▶ **GIVEN REQUEST A**
In the passage on successor liability below, copy word for word the part that opens with the words "Plaintiff does not dispute" and closes with "Id., ¶¶ 13, 21.".
[begin TEXT SECTION]
Plaintiff does not dispute that Reeves, not Great Northern or HECO, manufactured and sold the tar lugger at issue. (Doc. 178 at 6). However, Plaintiff contends that Great Northern and HECO are liable as successors to Reeves. Id. at 7-8. The general rule under New Mexico law is that a successor corporation does not automatically acquire the liabilities or obligations of the transferor corporation. Garcia v. Coe Mfg. Co., 1997-NMSC-013, ¶ 11, 933 P.2d 243. Four traditional exceptions to this rule exist where: (1) there is an agreement to assume those obligations; (2) the transfer results in a consolidation or merger; (3) there is a continuation of the transferor corporation; or (4) the transfer is made for the purpose of fraudulently avoiding liability. Id., ¶ 12. Additionally, New Mexico recognizes the "product line" exception to the rule of successor non-liability. Id., ¶¶ 13, 21.

1. De Facto Merger

Plaintiff does not contend that any of the four traditional exceptions to the rule of successor non-liability apply in this case. Instead, Plaintiff contends that Great Northern and HECO are liable as successors under the de facto merger and product line exceptions. (Doc. 178 at 8-22). The de facto merger exception is different from the traditional merger exception because the traditional exception applies where there is an explicit merger, but "[a] de facto merger occurs when a transaction, although not in form a merger, is in substance a consolidation of seller and purchaser." Cargo Partner AG v. Albatrans, Inc., 342 F.3d 41, 45 (2nd Cir. 2003). Courts have explained that the de facto merger exception is different from the traditional merger exception because it is based in equity and is designed to look behind the contract. See, e.g., Berg Chilling Systems, Inc. v. Hull Corp., 435 F.3d 455, 465 (3rd Cir. 2006).
[end TEXT SECTION]
▶ **GIVEN REQUEST B**
Write out the rows exactly, starting with the line containing "Toggle eye icon of second ポリゴンを編集 modifier" and ending with the line containing "Click the A2o hand cell", both included.
[begin RECORDS FOR THIS TASK]
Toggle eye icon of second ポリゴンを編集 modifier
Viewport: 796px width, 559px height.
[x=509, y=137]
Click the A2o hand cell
[end RECORDS FOR THIS TASK]
[begin RECORDS FOR THIS TASK]
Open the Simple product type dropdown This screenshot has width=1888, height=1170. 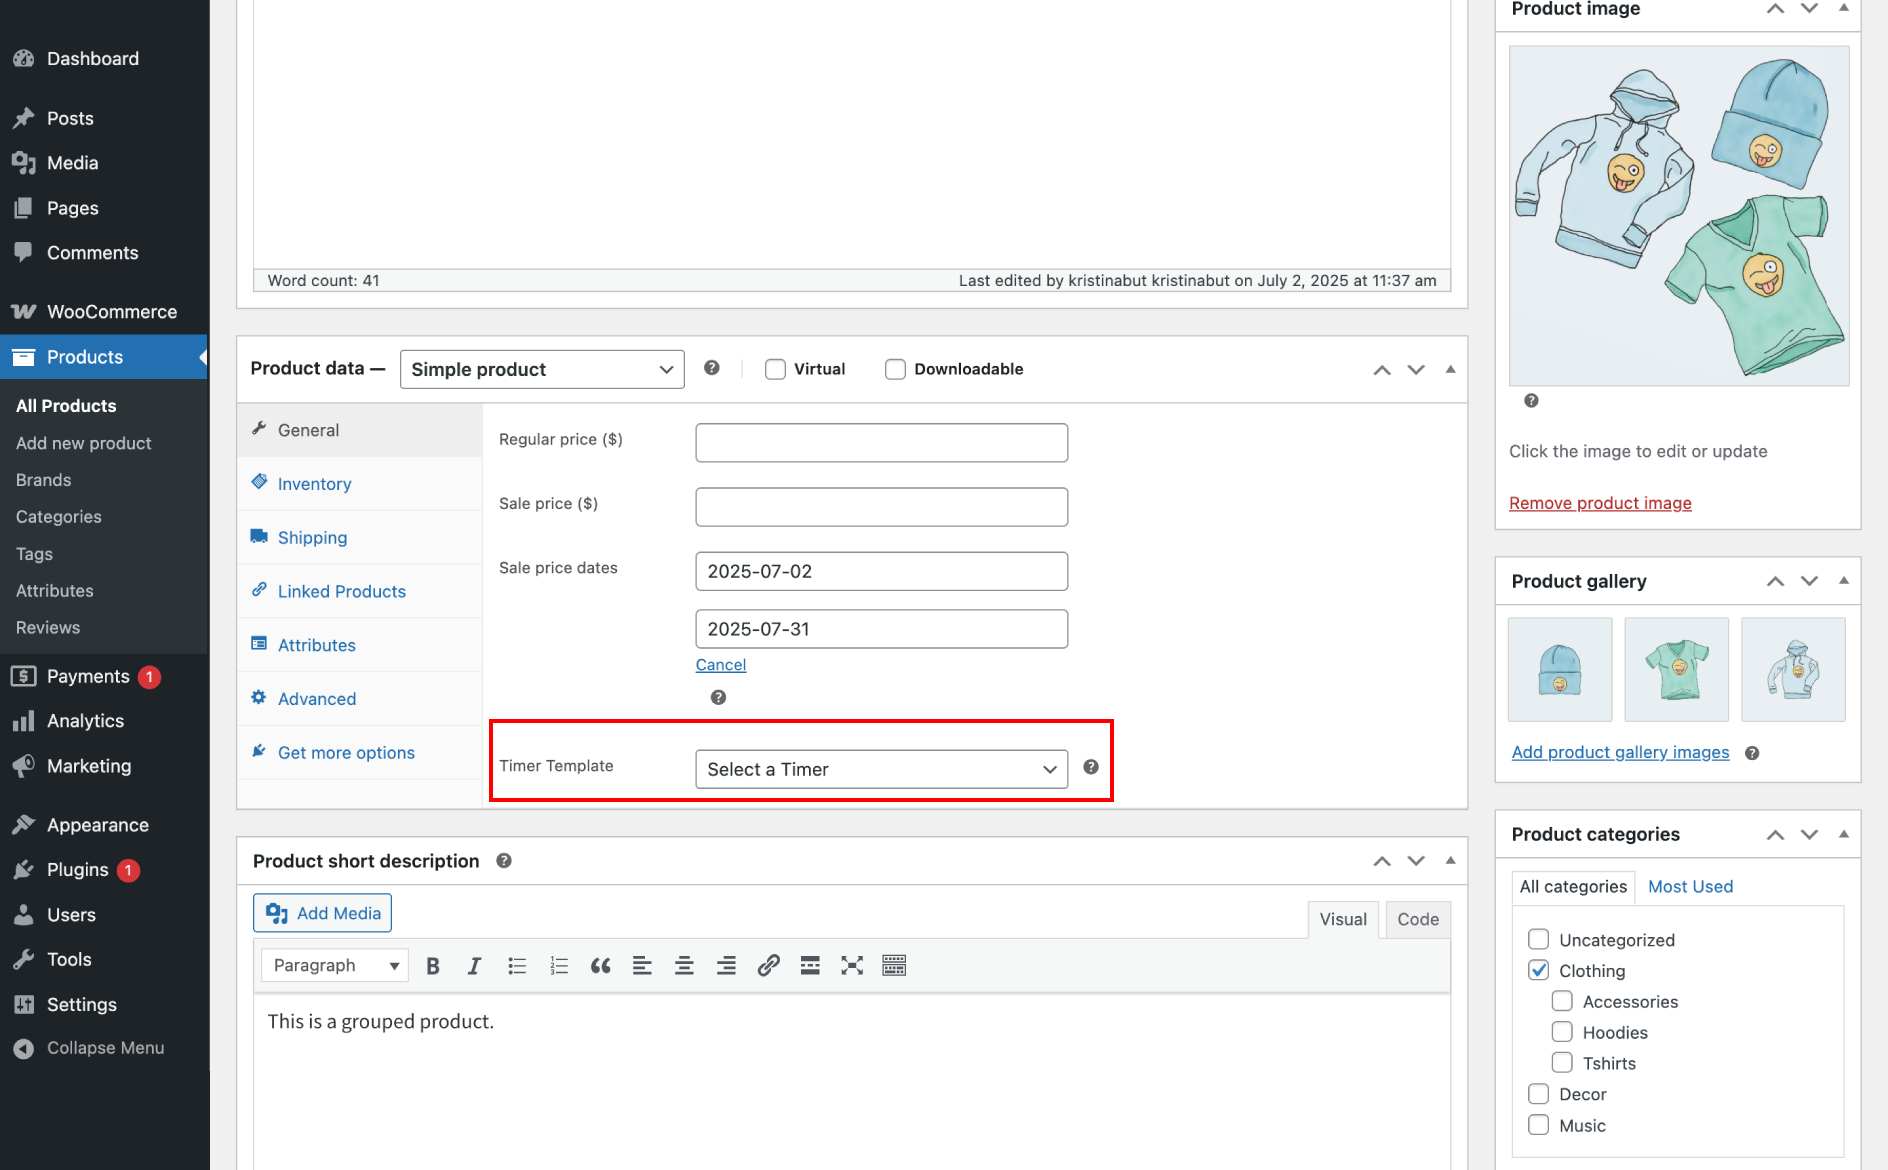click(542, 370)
[end RECORDS FOR THIS TASK]
[begin RECORDS FOR THIS TASK]
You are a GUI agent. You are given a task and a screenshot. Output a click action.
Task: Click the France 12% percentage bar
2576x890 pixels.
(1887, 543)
[end RECORDS FOR THIS TASK]
▶ **WORKED ANSWER A**
Plaintiff does not dispute that Reeves, not Great Northern or HECO, manufactured and sold the tar lugger at issue. (Doc. 178 at 6). However, Plaintiff contends that Great Northern and HECO are liable as successors to Reeves. Id. at 7-8. The general rule under New Mexico law is that a successor corporation does not automatically acquire the liabilities or obligations of the transferor corporation. Garcia v. Coe Mfg. Co., 1997-NMSC-013, ¶ 11, 933 P.2d 243. Four traditional exceptions to this rule exist where: (1) there is an agreement to assume those obligations; (2) the transfer results in a consolidation or merger; (3) there is a continuation of the transferor corporation; or (4) the transfer is made for the purpose of fraudulently avoiding liability. Id., ¶ 12. Additionally, New Mexico recognizes the "product line" exception to the rule of successor non-liability. Id., ¶¶ 13, 21.

▶ **WORKED ANSWER B**
Toggle eye icon of second ポリゴンを編集 modifier
Viewport: 796px width, 559px height.
[x=509, y=137]
Click the A2o hand cell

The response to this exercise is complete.